### EXTRAIT FOURNI
« Ce que je n’ai pas oublié, c’est la croyance absolue que j’avais à la descente par le tuyau de la cheminée du petit père Noël qui, à l’heure de minuit, devait venir déposer dans mon petit soulier un cadeau que j’y trouvais à mon réveil[1] ». Cet extrait des mémoires de George Sand, publiés en 1855, est la première mention écrite du père Noël en France.
Origines du père Noël et du sapin de Noël
Né à New York en 1820, mais conçu à partir de vieilles légendes de l’Europe du Nord – notamment celle de Saint Nicolas –, ses attributs légendaires sont fixés par le dessinateur américain Thomas Nast[2] en 1860 : costume et bonnet rouge bordé de blanc, hotte remplie de jouets, longue barbe blanche traversée d’un sourire[3]. Parfois appelé bonhomme Noël, son ascension est fulgurante. L’occurrence du mot est multipliée par 40 dans la presse française entre 1830 et 1900.
Quant à « l’arbre de Noël » – on disait encore peu « sapin de Noël » -, c’est après la guerre de 1870 que, par l’entremise des immigrés d’Alsace-Lorraine, il prend racine en France. Et à Chartres.

### ENTRÉES FOURNIES
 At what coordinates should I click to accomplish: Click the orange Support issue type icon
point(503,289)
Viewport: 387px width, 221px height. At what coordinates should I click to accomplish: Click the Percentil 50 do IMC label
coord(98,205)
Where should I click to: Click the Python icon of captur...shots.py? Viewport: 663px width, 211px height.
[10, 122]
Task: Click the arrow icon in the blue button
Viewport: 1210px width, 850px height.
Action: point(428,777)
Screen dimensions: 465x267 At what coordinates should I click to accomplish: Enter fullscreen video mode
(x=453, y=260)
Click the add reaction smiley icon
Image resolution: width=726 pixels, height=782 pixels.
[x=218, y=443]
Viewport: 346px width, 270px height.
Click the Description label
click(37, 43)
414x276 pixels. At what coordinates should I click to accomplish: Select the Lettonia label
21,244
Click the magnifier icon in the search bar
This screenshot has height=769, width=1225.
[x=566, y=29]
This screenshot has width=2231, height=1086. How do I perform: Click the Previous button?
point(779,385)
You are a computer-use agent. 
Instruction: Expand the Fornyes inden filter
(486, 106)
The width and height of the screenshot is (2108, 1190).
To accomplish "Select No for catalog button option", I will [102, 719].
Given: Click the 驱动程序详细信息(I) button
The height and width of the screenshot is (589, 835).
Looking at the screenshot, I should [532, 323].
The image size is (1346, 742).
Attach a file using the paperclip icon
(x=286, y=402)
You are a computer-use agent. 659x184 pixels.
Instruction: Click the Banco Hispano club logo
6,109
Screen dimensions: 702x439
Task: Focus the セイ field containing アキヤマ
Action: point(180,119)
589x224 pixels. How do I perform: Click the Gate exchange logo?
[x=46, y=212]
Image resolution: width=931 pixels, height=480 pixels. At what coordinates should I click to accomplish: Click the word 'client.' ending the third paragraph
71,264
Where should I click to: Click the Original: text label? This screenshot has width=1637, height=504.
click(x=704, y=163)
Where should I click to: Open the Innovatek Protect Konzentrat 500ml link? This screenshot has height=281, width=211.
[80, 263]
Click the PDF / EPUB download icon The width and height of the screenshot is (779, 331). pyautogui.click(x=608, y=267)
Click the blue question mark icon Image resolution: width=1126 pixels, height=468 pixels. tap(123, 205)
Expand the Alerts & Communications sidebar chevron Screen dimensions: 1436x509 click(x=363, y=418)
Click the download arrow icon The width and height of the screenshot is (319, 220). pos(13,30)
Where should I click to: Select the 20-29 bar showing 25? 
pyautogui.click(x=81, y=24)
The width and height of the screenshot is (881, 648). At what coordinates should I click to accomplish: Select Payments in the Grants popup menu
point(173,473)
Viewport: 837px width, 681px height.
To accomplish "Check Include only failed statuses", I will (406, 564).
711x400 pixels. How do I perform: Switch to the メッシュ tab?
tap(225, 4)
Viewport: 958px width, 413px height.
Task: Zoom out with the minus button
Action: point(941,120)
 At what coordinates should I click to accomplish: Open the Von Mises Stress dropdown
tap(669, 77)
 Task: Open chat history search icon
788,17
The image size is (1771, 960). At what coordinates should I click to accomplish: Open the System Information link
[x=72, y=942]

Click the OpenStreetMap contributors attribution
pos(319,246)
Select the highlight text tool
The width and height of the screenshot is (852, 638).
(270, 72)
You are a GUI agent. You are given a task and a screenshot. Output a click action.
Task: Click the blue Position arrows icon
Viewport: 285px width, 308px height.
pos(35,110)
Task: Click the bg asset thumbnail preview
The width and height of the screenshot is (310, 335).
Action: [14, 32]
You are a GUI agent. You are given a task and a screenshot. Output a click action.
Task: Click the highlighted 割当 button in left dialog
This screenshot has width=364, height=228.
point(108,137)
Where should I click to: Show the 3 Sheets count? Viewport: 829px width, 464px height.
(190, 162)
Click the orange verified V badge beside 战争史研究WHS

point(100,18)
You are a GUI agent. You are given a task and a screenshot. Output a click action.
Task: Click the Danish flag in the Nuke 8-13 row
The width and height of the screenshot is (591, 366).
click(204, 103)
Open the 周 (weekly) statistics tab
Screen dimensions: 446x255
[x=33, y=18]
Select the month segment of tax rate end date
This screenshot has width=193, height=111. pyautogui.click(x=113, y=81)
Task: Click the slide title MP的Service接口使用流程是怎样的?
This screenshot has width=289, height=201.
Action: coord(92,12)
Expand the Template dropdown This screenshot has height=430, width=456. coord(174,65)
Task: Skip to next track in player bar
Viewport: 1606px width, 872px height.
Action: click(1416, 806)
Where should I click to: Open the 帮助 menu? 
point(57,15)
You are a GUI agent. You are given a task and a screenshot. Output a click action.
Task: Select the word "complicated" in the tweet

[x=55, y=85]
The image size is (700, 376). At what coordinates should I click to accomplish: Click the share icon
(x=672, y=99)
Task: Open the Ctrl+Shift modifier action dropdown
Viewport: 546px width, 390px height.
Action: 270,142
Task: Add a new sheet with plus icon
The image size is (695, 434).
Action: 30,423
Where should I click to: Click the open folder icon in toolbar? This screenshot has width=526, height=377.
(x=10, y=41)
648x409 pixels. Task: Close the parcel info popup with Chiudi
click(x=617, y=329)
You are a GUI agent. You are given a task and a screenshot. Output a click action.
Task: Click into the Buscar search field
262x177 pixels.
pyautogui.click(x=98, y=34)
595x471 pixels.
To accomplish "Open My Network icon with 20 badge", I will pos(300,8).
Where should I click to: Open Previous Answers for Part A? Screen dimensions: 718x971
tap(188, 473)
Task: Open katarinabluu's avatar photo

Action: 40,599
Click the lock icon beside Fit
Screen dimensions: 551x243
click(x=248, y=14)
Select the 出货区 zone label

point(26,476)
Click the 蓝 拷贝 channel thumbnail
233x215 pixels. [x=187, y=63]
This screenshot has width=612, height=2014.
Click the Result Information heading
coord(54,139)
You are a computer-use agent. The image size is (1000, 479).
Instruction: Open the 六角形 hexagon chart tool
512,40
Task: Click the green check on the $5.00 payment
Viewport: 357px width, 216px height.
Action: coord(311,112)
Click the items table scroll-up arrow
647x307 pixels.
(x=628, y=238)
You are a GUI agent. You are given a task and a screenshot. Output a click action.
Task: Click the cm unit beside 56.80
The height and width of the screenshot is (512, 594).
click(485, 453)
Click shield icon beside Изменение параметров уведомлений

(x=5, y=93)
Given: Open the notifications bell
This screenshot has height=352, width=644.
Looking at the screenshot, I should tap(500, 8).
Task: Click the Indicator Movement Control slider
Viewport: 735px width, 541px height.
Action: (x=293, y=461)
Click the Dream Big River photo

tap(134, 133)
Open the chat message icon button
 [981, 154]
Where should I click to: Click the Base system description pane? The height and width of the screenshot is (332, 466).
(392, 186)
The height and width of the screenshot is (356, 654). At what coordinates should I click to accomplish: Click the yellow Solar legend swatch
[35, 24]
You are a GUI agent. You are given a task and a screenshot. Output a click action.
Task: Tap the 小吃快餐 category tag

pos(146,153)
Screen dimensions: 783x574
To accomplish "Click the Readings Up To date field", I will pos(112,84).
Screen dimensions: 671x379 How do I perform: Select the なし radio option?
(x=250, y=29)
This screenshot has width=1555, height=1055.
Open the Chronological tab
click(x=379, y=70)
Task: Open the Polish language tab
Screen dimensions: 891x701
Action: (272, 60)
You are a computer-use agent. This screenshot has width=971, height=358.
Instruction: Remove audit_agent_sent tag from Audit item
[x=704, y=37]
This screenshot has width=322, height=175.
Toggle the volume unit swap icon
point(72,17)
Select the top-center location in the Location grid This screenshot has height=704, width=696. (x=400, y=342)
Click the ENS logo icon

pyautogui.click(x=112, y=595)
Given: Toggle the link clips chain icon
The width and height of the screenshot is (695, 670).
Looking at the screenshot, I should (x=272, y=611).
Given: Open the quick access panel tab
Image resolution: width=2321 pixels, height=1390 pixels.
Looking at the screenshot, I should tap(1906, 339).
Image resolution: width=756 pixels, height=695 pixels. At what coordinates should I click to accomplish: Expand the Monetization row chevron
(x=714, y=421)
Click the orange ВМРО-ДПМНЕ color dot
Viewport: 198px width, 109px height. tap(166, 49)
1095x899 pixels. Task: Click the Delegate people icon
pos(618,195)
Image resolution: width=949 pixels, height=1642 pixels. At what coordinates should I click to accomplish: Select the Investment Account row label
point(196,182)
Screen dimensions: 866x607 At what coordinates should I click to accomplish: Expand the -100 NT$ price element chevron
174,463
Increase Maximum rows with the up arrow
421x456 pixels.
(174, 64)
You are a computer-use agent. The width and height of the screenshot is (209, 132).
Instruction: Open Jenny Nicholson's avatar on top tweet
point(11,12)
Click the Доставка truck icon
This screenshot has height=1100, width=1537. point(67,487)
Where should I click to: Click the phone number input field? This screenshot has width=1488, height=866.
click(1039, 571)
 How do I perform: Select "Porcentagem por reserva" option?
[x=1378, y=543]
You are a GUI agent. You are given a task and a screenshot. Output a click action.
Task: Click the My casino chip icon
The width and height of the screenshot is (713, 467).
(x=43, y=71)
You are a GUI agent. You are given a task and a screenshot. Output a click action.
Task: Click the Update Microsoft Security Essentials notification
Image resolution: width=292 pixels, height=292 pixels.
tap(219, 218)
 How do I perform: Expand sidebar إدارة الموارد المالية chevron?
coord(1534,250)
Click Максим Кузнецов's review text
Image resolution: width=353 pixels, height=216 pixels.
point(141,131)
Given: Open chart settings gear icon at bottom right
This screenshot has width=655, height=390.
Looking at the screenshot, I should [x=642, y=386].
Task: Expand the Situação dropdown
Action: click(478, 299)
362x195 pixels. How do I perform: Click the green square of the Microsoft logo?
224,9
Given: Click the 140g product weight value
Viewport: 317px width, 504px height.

### TRAVAIL DEMANDÉ
A: D'après l'extrait fourni, en quelle année Thomas Nast a-t-il fixé les attributs légendaires du père Noël ?
B: Expliquez en une à trois phrases comment, selon l'extrait fourni, l'arbre de Noël s'est implanté en France.
Veuillez répondre en vous fondant uniquement sur l'extrait fourni.

### CORRIGÉ DE L'EXERCICE
A: En 1860.

B: L'arbre de Noël a pris racine en France après la guerre de 1870. Il y est arrivé par l'entremise des immigrés d'Alsace-Lorraine.